Commonwealth Financial Network, one of the biggest independent broker-dealers in the U.S., will offer its advisers financing to bridge a shortfall in cash flow that results from its recent decision to stop charging commissions in retirement accounts.
Commonwealth will provide short-term loans to help advisers cover a potential drop in earnings as it shifts to charging fees to comply with the Labor Department's new fiduciary rule, Rich Hunter, president of the brokerage firm, said Friday during the firm's national conference in Austin, Texas. The brokers may obtain loans amounting to 10% of their trailing 12-month revenue, according to a slide shown during the presentation.

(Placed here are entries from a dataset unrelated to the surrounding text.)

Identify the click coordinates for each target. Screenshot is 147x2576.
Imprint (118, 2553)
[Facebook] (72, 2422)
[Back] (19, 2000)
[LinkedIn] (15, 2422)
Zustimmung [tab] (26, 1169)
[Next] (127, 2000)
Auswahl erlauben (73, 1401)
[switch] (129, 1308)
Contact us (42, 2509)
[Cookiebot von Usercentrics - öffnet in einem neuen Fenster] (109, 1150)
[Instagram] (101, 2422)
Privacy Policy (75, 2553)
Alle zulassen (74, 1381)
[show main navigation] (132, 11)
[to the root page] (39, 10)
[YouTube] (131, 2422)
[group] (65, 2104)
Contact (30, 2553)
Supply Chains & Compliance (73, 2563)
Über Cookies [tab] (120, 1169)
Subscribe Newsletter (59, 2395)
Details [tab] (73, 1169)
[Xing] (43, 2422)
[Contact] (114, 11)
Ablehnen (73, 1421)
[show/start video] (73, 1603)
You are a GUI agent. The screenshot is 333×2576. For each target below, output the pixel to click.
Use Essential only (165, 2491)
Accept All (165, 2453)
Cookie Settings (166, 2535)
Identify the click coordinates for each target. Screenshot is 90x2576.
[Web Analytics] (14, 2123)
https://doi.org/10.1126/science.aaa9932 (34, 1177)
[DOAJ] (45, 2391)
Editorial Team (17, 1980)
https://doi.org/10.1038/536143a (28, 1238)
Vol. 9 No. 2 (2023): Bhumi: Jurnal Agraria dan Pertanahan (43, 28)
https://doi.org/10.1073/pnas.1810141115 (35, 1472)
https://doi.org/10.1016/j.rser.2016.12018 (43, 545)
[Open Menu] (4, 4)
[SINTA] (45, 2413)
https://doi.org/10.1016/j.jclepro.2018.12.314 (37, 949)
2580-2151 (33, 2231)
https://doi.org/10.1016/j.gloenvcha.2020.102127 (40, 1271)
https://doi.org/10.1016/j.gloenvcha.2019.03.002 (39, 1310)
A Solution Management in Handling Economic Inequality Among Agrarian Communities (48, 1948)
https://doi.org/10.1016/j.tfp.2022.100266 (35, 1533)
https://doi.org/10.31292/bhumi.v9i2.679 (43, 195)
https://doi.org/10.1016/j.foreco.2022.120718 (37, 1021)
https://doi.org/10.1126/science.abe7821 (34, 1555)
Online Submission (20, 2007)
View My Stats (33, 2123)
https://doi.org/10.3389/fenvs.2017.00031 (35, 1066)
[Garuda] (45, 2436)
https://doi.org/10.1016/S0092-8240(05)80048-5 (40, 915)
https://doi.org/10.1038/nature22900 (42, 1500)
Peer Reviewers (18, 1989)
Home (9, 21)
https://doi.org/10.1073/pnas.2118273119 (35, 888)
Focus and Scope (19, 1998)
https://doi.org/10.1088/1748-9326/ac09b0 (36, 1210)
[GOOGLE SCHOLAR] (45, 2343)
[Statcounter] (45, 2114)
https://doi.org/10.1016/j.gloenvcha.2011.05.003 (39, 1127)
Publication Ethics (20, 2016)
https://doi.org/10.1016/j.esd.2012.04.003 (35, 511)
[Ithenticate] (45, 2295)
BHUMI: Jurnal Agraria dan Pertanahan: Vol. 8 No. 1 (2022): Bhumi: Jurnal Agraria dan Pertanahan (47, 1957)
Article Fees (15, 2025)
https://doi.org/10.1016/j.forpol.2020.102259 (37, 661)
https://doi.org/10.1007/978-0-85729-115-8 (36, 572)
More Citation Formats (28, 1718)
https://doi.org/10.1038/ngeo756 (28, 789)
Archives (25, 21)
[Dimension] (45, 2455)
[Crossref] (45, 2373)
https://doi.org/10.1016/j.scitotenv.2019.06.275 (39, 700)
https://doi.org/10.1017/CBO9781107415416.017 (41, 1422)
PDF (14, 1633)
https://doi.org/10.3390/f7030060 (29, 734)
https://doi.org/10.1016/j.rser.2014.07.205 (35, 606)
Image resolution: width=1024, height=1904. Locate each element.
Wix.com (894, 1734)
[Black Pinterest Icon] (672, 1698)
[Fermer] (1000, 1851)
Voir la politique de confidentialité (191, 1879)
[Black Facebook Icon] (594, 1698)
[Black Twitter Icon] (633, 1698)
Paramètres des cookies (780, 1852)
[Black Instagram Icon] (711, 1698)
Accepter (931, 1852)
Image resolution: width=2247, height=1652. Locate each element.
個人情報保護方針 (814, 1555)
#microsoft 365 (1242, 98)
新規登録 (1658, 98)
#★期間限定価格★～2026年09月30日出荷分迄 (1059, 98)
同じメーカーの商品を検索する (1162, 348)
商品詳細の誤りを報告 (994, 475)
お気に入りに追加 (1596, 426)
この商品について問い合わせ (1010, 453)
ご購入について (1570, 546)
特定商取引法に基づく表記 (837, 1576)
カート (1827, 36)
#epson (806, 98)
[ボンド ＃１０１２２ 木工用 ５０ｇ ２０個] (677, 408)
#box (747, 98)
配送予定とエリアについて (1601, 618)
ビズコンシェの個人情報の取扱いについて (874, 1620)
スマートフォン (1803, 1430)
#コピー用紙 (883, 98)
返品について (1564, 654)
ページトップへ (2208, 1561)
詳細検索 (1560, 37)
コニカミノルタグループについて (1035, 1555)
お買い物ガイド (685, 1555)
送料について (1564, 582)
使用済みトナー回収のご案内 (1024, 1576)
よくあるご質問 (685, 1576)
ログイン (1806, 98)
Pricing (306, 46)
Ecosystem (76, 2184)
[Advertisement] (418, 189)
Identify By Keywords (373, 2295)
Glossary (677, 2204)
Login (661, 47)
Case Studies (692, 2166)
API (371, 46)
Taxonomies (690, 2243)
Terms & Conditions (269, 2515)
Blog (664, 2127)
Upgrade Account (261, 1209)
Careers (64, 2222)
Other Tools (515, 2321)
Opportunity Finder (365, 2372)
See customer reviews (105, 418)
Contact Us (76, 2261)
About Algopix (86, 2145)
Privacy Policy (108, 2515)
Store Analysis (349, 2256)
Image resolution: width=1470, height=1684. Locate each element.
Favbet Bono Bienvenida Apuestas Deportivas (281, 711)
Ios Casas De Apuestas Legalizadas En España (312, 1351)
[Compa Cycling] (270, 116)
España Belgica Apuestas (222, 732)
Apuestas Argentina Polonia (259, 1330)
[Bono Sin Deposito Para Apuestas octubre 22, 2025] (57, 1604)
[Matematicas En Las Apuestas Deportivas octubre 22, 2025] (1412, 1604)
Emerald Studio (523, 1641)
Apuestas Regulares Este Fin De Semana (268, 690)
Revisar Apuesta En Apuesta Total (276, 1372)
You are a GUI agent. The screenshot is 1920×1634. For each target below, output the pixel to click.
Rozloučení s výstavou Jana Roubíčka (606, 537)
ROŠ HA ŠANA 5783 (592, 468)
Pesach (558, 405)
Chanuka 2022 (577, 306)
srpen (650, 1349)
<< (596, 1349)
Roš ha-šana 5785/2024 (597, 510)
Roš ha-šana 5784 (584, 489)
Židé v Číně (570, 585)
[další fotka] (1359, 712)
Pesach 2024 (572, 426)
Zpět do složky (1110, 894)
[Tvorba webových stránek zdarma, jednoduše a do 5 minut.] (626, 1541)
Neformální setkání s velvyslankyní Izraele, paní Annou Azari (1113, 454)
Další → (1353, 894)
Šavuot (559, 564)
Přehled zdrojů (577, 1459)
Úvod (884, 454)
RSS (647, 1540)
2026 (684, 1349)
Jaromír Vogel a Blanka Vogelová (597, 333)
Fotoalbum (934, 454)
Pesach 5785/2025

The DOL rule, which takes effect in April, requires advisers to put their clients' best interests first and has firms split on whether continuing commission-based IRAs makes them more vulnerable to litigation. Commonwealth's decision last month to eliminate commissions on individual retirement accounts, or IRAs, followed the same move taken by Bank of America Merrill Lynch in early October.
Merrill's ban on brokerage retirement accounts shook the financial-advice industry and set off a series of announcements by other firms about their compliance strategies. Morgan Stanley and Raymond James Financial Inc., for example, have said they'll continue providing commission-based IRAs.
The division in how to handle the regulation could have a rippling effect in 2017 that pushes some advisers or clients to switch firms as the rule begins to take effect.
While some may want to change employers to keep collecting commissions for each transaction made by their clients, others may feel more comfortable with those that take a more drastic approach in banning them from retirement accounts.
Brokerage firms that allow advisers to keep charging commissions will have to disclose them under the best-interest contract exemption, a document that investors may later point to in litigation while claiming their brokers profited at their expense.
Firms must be fully compliant with the DOL fiduciary rule by January 2018.